Fabrice Coffrini | AFP | Getty Images

The Swiss government on Friday proposed strict new capital rules that would require banking giant UBS to hold an additional $26 billion in core capital, following its 2023 takeover of stricken rival Credit Suisse.

The measures would also mean that UBS will need to fully capitalize its foreign units and carry out fewer share buybacks.

“The rise in the going-concern requirement needs to be met with up to USD 26 billion of CET1 capital, to allow the AT1 bond holdings to be reduced by around USD 8 billion,” the government said in a Friday statement, referring to UBS’ holding of Additional Tier 1 (AT1) bonds.

The Swiss National Bank said it supported the measures from the government as they will “significantly strengthen” UBS’ resilience.

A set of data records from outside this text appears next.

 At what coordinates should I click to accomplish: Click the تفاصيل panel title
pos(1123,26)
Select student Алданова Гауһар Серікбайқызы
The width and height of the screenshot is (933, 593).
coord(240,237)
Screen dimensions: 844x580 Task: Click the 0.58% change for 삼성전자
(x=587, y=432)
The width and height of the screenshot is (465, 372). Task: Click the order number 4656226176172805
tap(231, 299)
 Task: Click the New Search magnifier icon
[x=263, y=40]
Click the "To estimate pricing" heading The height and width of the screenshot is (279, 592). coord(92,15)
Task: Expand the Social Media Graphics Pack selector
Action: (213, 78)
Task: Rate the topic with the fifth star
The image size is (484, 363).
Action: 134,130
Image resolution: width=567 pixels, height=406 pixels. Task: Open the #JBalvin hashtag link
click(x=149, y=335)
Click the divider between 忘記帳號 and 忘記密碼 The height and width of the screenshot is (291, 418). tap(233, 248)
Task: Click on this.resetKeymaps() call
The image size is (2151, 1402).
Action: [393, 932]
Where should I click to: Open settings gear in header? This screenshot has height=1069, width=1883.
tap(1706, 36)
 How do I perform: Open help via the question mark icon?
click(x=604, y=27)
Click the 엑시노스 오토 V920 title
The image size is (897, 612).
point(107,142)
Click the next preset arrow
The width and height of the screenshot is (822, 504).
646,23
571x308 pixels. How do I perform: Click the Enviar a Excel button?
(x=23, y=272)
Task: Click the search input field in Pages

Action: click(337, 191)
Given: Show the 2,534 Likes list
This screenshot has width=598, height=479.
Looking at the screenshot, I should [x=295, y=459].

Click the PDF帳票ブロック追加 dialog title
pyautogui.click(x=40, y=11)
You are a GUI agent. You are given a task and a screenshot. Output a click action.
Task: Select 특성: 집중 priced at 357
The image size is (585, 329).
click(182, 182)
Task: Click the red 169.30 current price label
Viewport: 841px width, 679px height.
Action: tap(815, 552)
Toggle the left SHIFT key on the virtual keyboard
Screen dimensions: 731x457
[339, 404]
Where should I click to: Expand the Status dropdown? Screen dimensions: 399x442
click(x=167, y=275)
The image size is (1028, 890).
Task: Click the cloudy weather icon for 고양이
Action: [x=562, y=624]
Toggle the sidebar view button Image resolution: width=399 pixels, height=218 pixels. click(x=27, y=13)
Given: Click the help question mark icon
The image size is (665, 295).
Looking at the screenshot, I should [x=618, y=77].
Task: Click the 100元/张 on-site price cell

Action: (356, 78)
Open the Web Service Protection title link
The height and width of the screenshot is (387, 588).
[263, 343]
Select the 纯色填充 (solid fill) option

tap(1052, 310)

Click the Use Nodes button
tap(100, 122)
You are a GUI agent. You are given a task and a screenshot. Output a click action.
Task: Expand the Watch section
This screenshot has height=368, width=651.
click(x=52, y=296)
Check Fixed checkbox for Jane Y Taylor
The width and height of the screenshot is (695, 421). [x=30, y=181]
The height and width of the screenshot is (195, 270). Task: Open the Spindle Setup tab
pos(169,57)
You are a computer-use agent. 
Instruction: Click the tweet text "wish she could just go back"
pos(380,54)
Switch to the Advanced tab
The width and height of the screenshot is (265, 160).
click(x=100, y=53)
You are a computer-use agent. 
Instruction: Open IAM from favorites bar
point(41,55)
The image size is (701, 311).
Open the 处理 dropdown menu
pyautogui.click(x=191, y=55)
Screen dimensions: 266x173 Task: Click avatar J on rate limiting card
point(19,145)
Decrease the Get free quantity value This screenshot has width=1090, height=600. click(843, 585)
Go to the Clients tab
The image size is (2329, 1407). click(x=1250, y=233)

“As well as reducing the likelihood of a large systemically important bank such as UBS getting into financial distress, this measure also increases a bank’s room for manoeuvre to stabilise itself in a crisis through its own efforts. This makes it less likely that UBS has to be bailed out by the government in the event of a crisis,” SNB said in a Friday statement.

‘Too big to fail’

UBS has been battling the specter of tighter capital rules since acquiring the country’s second-largest bank at a cut-price following years of strategic errors, mismanagement and scandals at Credit Suisse.

The shock demise of the banking giant also brought Swiss financial regulator FINMA under fire for its perceived scarce supervision of the bank and the ultimate timing of its intervention.

Swiss regulators argue that UBS must have stronger capital requirements to safeguard the national economy and financial system, given the bank’s balance topped $1.7 trillion in 2023, roughly double the projected Swiss economic output of last year. UBS insists it is not “too big to fail” and that the additional capital requirements — set to drain its cash liquidity — will impact the bank’s competitiveness.

At the heart of the standoff are pressing concerns over UBS’ ability to buffer any prospective losses at its foreign units, where it has, until now, had the duty to back 60% of capital with capital at the parent bank.

Higher capital requirements can whittle down a bank’s balance sheet and credit supply by bolstering a lender’s funding costs and choking off their willingness to lend — as well as waning their appetite for risk. For shareholders, of note will be the potential impact on discretionary funds available for distribution, including dividends, share buybacks and bonus payments.

“While winding down Credit Suisse’s legacy businesses should free up capital and reduce costs for UBS, much of these gains could be absorbed by stricter regulatory demands,” Johann Scholtz, senior equity analyst at Morningstar, said in a note preceding the FINMA announcement. 

“Such measures may place UBS’s capital requirements well above those faced by rivals in the United States, putting pressure on returns and reducing prospects for narrowing its long-term valuation gap. Even its long-standing premium rating relative to the European banking sector has recently evaporated.”

The prospect of stringent Swiss capital rules and UBS’ extensive U.S. presence through its core global wealth management division comes as White House trade tariffs already weigh on the bank’s fortunes. In a dramatic twist, the bank lost its crown as continental Europe’s most valuable lender by market capitalization to Spanish giant Santander in mid-April.